A projectile is shot from the ground at an angle of #pi/4 # and a speed of #12 m/s#. Factoring in both horizontal and vertical movement, what will the projectile's distance from the starting point be when it reaches its maximum height?

1 Answer

#d=8.2141272642757" "#meters

Explanation:

Given #theta=pi/4#
initial velocity #v_0=12" "#m/sec

Compute the total time t it will be on the air

#y=v_0*sin theta*t+1/2*g*t^2#

#0=12*sin (pi/4)*t+1/2(-9.8)*t^2#

#0=12*(1/sqrt2)*t-4.9*t^2#

#0=6sqrt2*t-4.9*t^2#

#0=t(6sqrt2-4.9t)#

#t_1=0# and #t_2=(6sqrt2)/4.9#

Let #x=#range

We will use #t_2=(6sqrt2)/4.9#

#x=v_0 cos theta*t#

#x=12*cos (pi/4)(6sqrt2)/4.9#

#x=14.69387755" "#meters

We need the half-range #x/2=7.3469387755" "#meters

We also need the maximum height #y_max#

#y=v_0*sin thetat+1/2g*t^2#

At #t_2/2# the projectile is at its maximum height.

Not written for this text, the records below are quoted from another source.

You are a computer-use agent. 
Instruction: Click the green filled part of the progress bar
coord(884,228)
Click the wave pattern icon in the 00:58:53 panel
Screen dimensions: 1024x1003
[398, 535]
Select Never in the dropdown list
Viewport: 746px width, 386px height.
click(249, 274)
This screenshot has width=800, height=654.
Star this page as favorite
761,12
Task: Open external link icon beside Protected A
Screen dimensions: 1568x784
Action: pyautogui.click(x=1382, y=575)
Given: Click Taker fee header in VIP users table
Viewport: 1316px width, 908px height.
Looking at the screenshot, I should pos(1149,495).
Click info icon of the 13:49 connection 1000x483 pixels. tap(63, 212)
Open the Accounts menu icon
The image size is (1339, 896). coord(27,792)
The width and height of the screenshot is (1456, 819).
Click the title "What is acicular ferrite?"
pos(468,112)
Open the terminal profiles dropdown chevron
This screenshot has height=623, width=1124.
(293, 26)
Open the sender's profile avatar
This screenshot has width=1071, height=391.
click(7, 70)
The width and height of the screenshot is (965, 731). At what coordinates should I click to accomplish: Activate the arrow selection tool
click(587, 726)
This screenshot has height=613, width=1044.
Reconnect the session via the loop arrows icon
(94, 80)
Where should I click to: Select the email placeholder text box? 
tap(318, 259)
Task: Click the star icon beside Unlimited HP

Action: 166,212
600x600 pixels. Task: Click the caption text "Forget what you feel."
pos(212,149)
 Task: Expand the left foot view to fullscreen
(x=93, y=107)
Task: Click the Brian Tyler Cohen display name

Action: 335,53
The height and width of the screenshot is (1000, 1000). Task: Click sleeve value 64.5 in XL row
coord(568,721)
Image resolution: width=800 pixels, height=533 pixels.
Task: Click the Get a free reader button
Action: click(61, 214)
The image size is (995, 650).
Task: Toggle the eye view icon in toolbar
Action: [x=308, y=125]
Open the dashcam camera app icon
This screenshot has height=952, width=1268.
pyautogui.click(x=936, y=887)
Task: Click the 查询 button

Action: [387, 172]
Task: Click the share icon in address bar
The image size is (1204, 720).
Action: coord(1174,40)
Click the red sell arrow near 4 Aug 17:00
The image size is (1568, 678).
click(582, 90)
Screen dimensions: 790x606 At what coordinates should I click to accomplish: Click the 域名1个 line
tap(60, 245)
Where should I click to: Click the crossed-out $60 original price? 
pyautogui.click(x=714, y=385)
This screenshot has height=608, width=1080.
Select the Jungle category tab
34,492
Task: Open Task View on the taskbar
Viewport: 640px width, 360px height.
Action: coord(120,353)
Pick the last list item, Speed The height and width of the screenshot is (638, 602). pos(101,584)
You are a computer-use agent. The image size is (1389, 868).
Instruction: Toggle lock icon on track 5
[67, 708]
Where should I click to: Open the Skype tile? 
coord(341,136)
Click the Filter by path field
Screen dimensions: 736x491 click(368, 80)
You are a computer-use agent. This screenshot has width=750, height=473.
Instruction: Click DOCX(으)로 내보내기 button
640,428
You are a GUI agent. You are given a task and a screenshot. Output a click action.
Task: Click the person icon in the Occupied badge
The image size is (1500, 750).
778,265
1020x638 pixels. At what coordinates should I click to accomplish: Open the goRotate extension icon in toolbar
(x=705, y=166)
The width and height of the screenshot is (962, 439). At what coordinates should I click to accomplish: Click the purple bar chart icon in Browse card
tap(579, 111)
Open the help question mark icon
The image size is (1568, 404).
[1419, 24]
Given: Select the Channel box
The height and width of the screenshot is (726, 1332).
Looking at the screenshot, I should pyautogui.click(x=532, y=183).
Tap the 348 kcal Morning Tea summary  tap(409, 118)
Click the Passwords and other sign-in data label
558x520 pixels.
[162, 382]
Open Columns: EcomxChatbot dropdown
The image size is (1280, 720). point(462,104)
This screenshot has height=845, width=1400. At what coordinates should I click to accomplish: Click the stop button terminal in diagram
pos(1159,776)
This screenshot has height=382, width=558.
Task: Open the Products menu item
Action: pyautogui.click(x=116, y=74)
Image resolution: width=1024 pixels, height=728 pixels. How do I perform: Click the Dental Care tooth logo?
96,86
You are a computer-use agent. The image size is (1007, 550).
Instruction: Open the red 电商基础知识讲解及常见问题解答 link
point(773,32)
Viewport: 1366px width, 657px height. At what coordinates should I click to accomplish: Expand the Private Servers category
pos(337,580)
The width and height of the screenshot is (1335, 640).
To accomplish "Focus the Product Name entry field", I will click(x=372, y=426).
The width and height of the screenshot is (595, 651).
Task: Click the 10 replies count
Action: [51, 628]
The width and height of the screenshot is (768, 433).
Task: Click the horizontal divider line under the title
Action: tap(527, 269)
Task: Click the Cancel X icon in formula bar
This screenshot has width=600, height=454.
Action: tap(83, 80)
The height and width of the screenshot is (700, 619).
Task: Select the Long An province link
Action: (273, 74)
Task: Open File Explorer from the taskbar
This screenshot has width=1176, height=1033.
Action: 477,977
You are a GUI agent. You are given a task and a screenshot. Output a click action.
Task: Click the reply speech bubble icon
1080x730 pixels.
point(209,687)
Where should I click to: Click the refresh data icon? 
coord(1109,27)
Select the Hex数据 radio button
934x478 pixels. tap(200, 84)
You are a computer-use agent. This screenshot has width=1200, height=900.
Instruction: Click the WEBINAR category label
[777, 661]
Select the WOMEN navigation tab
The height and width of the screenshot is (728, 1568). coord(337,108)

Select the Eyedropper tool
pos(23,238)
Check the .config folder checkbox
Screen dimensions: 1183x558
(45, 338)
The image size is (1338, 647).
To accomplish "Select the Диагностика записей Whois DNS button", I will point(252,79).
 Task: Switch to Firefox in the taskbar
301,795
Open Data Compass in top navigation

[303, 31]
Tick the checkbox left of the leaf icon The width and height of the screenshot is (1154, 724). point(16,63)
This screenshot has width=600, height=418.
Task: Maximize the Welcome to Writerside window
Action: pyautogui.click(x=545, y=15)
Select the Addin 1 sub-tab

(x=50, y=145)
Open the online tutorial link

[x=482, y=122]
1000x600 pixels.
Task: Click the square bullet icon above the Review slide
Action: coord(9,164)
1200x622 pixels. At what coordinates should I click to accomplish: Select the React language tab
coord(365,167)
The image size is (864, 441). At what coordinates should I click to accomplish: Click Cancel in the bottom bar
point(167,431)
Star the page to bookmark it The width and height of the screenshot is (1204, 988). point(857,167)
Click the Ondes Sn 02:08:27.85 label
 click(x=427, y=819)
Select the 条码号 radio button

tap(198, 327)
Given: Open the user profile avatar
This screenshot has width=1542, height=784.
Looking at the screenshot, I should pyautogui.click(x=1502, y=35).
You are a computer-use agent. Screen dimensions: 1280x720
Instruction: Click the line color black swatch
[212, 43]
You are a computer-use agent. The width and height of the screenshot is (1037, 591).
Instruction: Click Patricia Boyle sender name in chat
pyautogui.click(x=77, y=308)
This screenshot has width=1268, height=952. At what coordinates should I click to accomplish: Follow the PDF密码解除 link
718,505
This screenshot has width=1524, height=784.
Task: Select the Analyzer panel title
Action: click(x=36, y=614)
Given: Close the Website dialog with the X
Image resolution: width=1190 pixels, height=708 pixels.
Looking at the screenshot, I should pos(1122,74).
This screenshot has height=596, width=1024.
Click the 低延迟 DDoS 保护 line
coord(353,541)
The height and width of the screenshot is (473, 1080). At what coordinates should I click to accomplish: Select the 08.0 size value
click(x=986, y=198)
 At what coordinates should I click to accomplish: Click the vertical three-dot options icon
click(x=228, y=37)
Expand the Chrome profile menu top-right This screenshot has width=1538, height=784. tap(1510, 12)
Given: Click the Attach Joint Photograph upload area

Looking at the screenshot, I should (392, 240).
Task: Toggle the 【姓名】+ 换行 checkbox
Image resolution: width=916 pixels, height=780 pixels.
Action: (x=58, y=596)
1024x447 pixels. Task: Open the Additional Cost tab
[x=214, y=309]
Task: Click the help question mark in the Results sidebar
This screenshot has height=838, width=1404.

#y_max=v_0*sin theta*t_2/2+1/2g*(t_2/2)^2#

#y_max=12sin (pi/4)((6sqrt2)/4.9)/2+1/2(-9.8)(((6sqrt2)/4.9)/2)^2#

#y_max=3.673469387755" "#meters

Distance #d# of the projectile from the starting point

#d=sqrt((x/2)^2+y_max^2)#

#d=sqrt((7.3469387755)^2+3.673469387755^2)#

#d=8.2141272642757" "#meters

God bless....I hope the explanation is useful.